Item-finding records
──────
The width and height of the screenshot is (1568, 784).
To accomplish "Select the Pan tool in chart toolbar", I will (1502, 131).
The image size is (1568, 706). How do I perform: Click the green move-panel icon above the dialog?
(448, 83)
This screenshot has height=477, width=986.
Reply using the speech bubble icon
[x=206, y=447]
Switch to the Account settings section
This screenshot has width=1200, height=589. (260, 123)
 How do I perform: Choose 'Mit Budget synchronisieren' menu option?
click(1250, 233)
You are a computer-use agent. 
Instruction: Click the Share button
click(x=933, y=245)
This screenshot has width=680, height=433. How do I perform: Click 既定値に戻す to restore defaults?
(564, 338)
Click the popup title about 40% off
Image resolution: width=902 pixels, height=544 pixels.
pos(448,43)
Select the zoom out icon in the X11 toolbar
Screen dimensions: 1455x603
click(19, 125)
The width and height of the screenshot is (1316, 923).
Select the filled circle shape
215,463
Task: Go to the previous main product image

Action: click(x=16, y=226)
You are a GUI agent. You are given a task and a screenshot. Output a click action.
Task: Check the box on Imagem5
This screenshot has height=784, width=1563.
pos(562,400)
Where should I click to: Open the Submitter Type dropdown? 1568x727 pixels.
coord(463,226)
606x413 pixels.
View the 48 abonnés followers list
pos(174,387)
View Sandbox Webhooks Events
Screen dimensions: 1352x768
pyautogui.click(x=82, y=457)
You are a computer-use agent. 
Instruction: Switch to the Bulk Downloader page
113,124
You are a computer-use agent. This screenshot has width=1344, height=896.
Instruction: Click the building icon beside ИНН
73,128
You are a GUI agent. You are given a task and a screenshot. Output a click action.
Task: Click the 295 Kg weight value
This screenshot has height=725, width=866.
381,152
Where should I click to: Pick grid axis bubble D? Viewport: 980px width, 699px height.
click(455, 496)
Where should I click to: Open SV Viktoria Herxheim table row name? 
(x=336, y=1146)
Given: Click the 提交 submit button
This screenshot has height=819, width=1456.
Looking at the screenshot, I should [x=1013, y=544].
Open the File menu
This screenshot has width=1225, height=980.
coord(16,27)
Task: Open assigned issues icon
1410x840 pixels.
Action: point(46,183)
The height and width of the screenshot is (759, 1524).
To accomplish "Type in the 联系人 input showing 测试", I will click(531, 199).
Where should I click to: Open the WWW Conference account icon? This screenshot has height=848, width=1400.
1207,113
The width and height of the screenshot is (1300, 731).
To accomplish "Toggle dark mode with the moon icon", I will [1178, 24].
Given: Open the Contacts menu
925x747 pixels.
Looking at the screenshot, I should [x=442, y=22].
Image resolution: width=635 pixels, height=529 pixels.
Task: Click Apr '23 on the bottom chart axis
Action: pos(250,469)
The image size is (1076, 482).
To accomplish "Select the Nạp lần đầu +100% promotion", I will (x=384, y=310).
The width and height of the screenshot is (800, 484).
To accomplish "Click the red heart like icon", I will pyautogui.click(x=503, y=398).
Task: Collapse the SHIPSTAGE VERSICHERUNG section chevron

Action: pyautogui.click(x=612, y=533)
──────
# Your instructions
Arrange the material starting at the line containing "View Sandbox Webhooks Events" and ending at the line containing "(x=336, y=1146)" as a two-column CSV with the headers instruction and click. Give one row per instruction and its click, put each value in double quotes, and replace any line breaks inside a value with spaces.

# Complete answer
instruction,click
"View Sandbox Webhooks Events Screen dimensions: 1352x768","pyautogui.click(x=82, y=457)"
"You are a computer-use agent. Instruction: Switch to the Bulk Downloader page","113,124"
"You are a computer-use agent. This screenshot has width=1344, height=896. Instruction: Click the building icon beside ИНН","73,128"
"You are a GUI agent. You are given a task and a screenshot. Output a click action. Task: Click the 295 Kg weight value This screenshot has height=725, width=866.","381,152"
"Where should I click to: Pick grid axis bubble D? Viewport: 980px width, 699px height.","click(455, 496)"
"Where should I click to: Open SV Viktoria Herxheim table row name?","(x=336, y=1146)"